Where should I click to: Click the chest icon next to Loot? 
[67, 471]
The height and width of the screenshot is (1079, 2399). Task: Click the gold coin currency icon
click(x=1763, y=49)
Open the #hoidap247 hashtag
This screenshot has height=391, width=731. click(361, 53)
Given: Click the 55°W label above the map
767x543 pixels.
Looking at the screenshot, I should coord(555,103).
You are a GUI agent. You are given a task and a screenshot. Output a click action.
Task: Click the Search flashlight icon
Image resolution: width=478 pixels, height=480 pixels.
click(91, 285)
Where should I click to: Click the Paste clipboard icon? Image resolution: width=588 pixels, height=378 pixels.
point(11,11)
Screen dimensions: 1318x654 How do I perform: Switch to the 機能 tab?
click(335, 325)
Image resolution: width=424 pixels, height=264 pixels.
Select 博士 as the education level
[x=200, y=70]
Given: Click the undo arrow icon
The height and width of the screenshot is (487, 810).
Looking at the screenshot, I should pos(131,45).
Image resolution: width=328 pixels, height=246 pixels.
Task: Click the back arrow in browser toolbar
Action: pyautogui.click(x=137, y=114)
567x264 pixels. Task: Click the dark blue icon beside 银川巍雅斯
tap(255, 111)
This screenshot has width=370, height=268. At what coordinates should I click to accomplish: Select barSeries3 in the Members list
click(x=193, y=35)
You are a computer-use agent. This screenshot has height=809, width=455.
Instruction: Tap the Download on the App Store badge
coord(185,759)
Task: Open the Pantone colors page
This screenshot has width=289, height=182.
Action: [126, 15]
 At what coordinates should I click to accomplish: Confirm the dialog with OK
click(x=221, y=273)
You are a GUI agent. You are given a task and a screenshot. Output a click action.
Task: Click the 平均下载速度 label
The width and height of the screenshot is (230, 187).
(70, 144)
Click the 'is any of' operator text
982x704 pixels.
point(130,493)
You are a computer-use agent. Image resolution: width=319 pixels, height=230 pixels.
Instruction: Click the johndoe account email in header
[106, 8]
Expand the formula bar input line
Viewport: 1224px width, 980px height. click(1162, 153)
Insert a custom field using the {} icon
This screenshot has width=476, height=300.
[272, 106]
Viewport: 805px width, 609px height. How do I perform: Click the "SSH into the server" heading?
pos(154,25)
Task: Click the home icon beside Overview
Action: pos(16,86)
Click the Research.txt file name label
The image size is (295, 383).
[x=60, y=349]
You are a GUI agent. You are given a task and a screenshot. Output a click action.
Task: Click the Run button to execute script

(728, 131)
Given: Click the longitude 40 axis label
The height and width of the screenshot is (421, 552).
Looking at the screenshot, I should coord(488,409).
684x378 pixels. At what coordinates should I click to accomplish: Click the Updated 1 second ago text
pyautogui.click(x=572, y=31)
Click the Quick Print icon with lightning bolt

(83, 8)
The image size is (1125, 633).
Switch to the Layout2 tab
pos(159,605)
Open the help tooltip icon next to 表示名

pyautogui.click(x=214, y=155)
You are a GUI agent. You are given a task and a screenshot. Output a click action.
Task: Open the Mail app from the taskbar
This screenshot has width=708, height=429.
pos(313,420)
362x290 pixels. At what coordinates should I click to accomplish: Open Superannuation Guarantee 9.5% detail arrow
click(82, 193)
^^^^
After reading through the records, retype all of them exactly.

YOUR RESPONSE:
Where should I click to: Click the chest icon next to Loot? 
[67, 471]
The height and width of the screenshot is (1079, 2399). Task: Click the gold coin currency icon
click(x=1763, y=49)
Open the #hoidap247 hashtag
This screenshot has height=391, width=731. click(361, 53)
Given: Click the 55°W label above the map
767x543 pixels.
Looking at the screenshot, I should coord(555,103).
You are a GUI agent. You are given a task and a screenshot. Output a click action.
Task: Click the Search flashlight icon
Image resolution: width=478 pixels, height=480 pixels.
click(91, 285)
Where should I click to: Click the Paste clipboard icon? Image resolution: width=588 pixels, height=378 pixels.
point(11,11)
Screen dimensions: 1318x654 How do I perform: Switch to the 機能 tab?
click(335, 325)
Image resolution: width=424 pixels, height=264 pixels.
Select 博士 as the education level
[x=200, y=70]
Given: Click the undo arrow icon
The height and width of the screenshot is (487, 810).
Looking at the screenshot, I should pos(131,45).
Image resolution: width=328 pixels, height=246 pixels.
Task: Click the back arrow in browser toolbar
Action: pyautogui.click(x=137, y=114)
567x264 pixels. Task: Click the dark blue icon beside 银川巍雅斯
tap(255, 111)
This screenshot has width=370, height=268. At what coordinates should I click to accomplish: Select barSeries3 in the Members list
click(x=193, y=35)
You are a computer-use agent. This screenshot has height=809, width=455.
Instruction: Tap the Download on the App Store badge
coord(185,759)
Task: Open the Pantone colors page
This screenshot has width=289, height=182.
Action: [126, 15]
 At what coordinates should I click to accomplish: Confirm the dialog with OK
click(x=221, y=273)
You are a GUI agent. You are given a task and a screenshot. Output a click action.
Task: Click the 平均下载速度 label
The width and height of the screenshot is (230, 187).
(70, 144)
Click the 'is any of' operator text
982x704 pixels.
point(130,493)
You are a computer-use agent. Image resolution: width=319 pixels, height=230 pixels.
Instruction: Click the johndoe account email in header
[106, 8]
Expand the formula bar input line
Viewport: 1224px width, 980px height. click(1162, 153)
Insert a custom field using the {} icon
This screenshot has width=476, height=300.
[272, 106]
Viewport: 805px width, 609px height. How do I perform: Click the "SSH into the server" heading?
pos(154,25)
Task: Click the home icon beside Overview
Action: pos(16,86)
Click the Research.txt file name label
The image size is (295, 383).
[x=60, y=349]
You are a GUI agent. You are given a task and a screenshot. Output a click action.
Task: Click the Run button to execute script

(728, 131)
Given: Click the longitude 40 axis label
The height and width of the screenshot is (421, 552).
Looking at the screenshot, I should coord(488,409).
684x378 pixels. At what coordinates should I click to accomplish: Click the Updated 1 second ago text
pyautogui.click(x=572, y=31)
Click the Quick Print icon with lightning bolt

(83, 8)
The image size is (1125, 633).
Switch to the Layout2 tab
pos(159,605)
Open the help tooltip icon next to 表示名

pyautogui.click(x=214, y=155)
You are a GUI agent. You are given a task and a screenshot. Output a click action.
Task: Open the Mail app from the taskbar
This screenshot has width=708, height=429.
pos(313,420)
362x290 pixels. At what coordinates should I click to accomplish: Open Superannuation Guarantee 9.5% detail arrow
click(82, 193)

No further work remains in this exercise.